● **QUELLDOKUMENT**:
Auflösung kirchlicher Autorität

19. Oktober 2023 in Kommentar


Nun aber soll die Pyramide (Hierarchie) nicht mehr nur auf dem Kopf gestellt werden, was der Papst wünscht, aber nicht tut, sondern sie wird geradezu demokratisch pulverisiert - Ein Gastkommentar von Bischof Marian Eleganti


Rom (kath.net)

Es wird immer deutlicher (vgl. die neuesten Stellungnahmen von Kard. Fernandez auf Facebook und seine Antwort auf die Dubia von Kard. Duka), um was es bei dem neu propagierten Begriff «Synodalität» in Wirklichkeit geht: um die Auflösung unabhängiger, hierarchischer, kirchlicher Autorität in Bezug auf Lehre und Leitung. Die kirchliche Hierarchie soll in ihrer Ausübung eingeebnet werden in demokratische – sprich synodale (vgl. Anglikanismus) -  Prozesse.

Autorität gibt es dann nur noch in der Form demokratischer, mehrheitlicher Mitentscheidung, die, was eine Lehrposition betrifft, von der kirchlichen Autorität entsprechend einem Mehrheitsvotum abgesegnet werden soll (Forum externum) oder in der Form einer sakramentalen Lossprechung, die von den Beichtvätern entsprechend der Gewissens-entscheidung des Poenitenten (forum internum) nicht aber des Priesters als des verbindlichen Richters in konkreten, sittlichen Fragen, nicht verweigert werden darf.

Letztverbindlich ist dann nicht mehr die autoritative und autonome Entscheidung des Bischofs oder Priesters (unbeschadet immer möglicher und angeratener Beratung), sondern das Mehrheitsvotum (Mitbestimmung) auf der einen Seite, die Gewissensentscheidung des Poenitenten, der die Lossprechung sucht, auf der anderen. Die Binde- und Lösegewalt der kirchlichen Autorität bestünde dann wesentlich nur noch im Nachvollzug solcher, nicht von ihr selbst getroffenen, höchstens mitgetragenen Entscheidungen, welche die Mehrheit oder das individuelle (aber nicht das eigene) Gewissen treffen. Das alles wird begründet mit dem Postulat, Machtmissbrauch (Klerikalismus) zu vermeiden, der natürlich nur auf der Seite der kirchlichen Autorität gesehen wird! Auch das ein blinder Fleck.

● **DATENAUSZUG**:
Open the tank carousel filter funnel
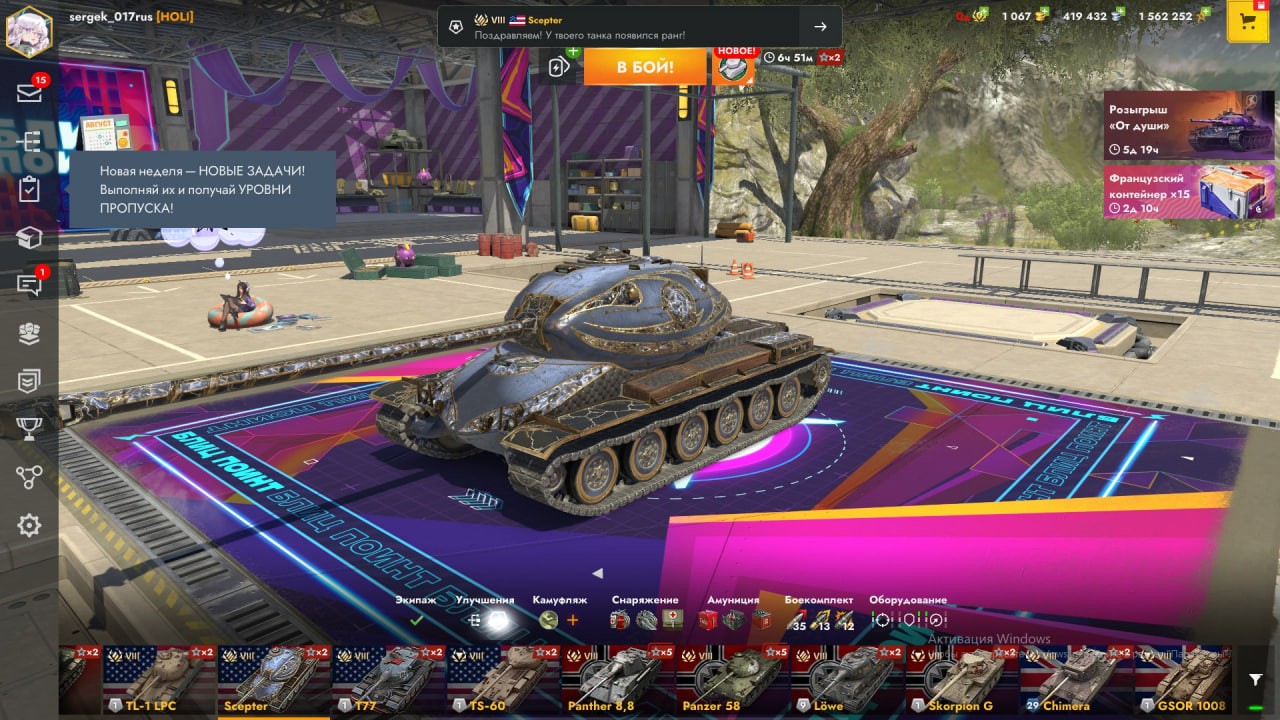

● **AUFGABENSTELLUNG**: Schreiben Sie aus dem Kommentar zur Auflösung kirchlicher Autorität alles von „Rom (kath.net)“ bis hinunter zu „Anglikanismus) -  Prozesse.“ wortgetreu nieder.

● **BEARBEITETE AUFGABE**:
Rom (kath.net)

Es wird immer deutlicher (vgl. die neuesten Stellungnahmen von Kard. Fernandez auf Facebook und seine Antwort auf die Dubia von Kard. Duka), um was es bei dem neu propagierten Begriff «Synodalität» in Wirklichkeit geht: um die Auflösung unabhängiger, hierarchischer, kirchlicher Autorität in Bezug auf Lehre und Leitung. Die kirchliche Hierarchie soll in ihrer Ausübung eingeebnet werden in demokratische – sprich synodale (vgl. Anglikanismus) -  Prozesse.